SHOULDA... COULDA... WOULDA...
I’m in Remington, IN and it’s 3:30 in the morning. I’m here this weekend attending what is my last meeting as a Board Member of Midwest Church Extension. I love the work of MCE, I love the men of MCE, and I’m excited about what is happening with the mission. I hate to leave, but circumstances dictate that I resign the mission at this time. So why am I writing this at this time in the morning? As is so often true of the first night when I travel, I can’t sleep. It’s a curse I live with.
So, I’ve been praying about things and doing some thinking about the shoulda, coulda, and woulda’s of my life. I look back over the years the Lord has given me and I’m thinking of all the things I shoulda done. I shoulda been a better husband, I shoulda been a better father. I shoulda been more effective in my ministry in a hundred different ways. I shoulda pursued this path, or that path. As with most of us, at least I think I’m not alone, the list goes on and on. And I coulda…I coulda been a better husband if I would have really thought things through. If I would have taken into consideration how my actions would affect my marriage. I coulda been a better father had I been more involved in my kids lives. I coulda done a lot better job of listening to them. I was so sure I was right about everything that I seldom really listened to what they had to say. I coulda evaluated things better as to what really would matter ten years down the road. I coulda pursued various paths in ministry that might have fulfilled some personal dreams and goals. Is this a good time to discuss the sovereignty of God? Was it the sovereign will of God that those things were not to be, or was it my own neglect? Turn in your 10 page report just as soon as it’s done.

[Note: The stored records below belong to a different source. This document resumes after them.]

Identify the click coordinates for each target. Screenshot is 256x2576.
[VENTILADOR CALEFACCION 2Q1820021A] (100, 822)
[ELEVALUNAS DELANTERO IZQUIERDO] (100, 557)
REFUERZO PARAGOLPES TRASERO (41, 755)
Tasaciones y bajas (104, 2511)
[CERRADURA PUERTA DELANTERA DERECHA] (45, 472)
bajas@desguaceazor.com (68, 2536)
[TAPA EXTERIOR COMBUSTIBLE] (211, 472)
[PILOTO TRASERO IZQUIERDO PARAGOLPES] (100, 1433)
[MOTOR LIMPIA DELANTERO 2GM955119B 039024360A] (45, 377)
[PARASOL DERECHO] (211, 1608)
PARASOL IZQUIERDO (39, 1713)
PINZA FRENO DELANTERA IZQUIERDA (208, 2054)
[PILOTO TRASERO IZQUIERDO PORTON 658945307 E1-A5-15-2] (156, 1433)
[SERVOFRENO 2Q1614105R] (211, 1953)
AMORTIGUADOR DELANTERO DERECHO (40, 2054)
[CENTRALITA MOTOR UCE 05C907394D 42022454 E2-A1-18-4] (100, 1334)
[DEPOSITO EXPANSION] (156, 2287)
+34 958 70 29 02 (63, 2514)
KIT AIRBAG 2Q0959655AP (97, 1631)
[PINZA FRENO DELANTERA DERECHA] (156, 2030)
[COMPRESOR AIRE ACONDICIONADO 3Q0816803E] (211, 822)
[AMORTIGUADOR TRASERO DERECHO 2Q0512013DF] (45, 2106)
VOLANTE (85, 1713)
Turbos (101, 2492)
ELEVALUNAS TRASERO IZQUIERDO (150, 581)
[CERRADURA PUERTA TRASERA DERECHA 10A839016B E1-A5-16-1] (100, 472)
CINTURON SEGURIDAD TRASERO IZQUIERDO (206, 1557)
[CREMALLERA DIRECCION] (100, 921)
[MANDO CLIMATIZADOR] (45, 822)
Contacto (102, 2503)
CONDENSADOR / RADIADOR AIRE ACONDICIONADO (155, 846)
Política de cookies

That brings me to the woulda. Woulda is based upon hindsight and we all know hindsight is 20/20. Had I known what I know now I would have….been that better husband, been the perfect dad, been the Pastor and Christian that I should have been, I would have reached all my personal goals and set new ones. Doing all those woulda’s would probably mean I wouldn’t have any regrets. In the song, “I Did It My Way,” made famous by Frank Sinatra, there’s a line that goes, “Regrets, I had a few, but then again, too few to mention.” Yeah, right! You have to be a whole lot closer to perfect than I have ever been to be able to say that and mean it. My version goes more like, “Regrets, I have a ton, but then again, why dwell on what’s been done.” Which is where I’m headed in all of this. I really can’t do anything about what I shoulda or coulda done. The past is fixed, it can’t be changed. But I can do something about my future woulda’s. I can set my sights on building my future and letting the past go. Paul wrote in Philippians 3:12-14, “Not that I have already obtained all this, or have already been made perfect, but I press on to take hold of that for which Christ Jesus took hold of me. Brothers, I do not consider myself yet to have taken hold of it. But one thing I do: Forgetting what is behind and straining toward what is ahead, I press on toward the goal to win the prize for which God has called me heavenward in Christ Jesus.” I think Paul is saying that dwelling on the shoulda’s and coulda’s doesn’t accomplish a whole lot. I want to learn from past mistakes but I don’t want the thoughts of them to cloud my future. A better plan is given to us in Colossians 3:1,2,“Since, then, you have been raised with Christ, set your hearts on things above, where Christ is seated at the right hand of God. Set your minds on things above, not on earthly things.” My future woulda’s will be less stressful if I heed these words,“I urge you to live a life worthy of the calling you have received. Be completely humble and gentle; be patient, bearing with one another in love.” Ephesians 4:1,2. If I can reevaluate my life and set the right priorities in my life, hopefully, in the future I can look back upon my life and say with Paul, “I have fought the good fight, I have finished the race, I have kept the faith. Now there is in store for me the crown of righteousness, which the Lord, the righteous Judge, will award to me on that day.” II Timothy 4:7,8.
How about joining me in getting things in line with what God would want us to do? Let’s set a goal of living lives that please God. Then, down the road, maybe we really can look back on our lives and say, “Regrets, I had a few. But then again, too few to mention.”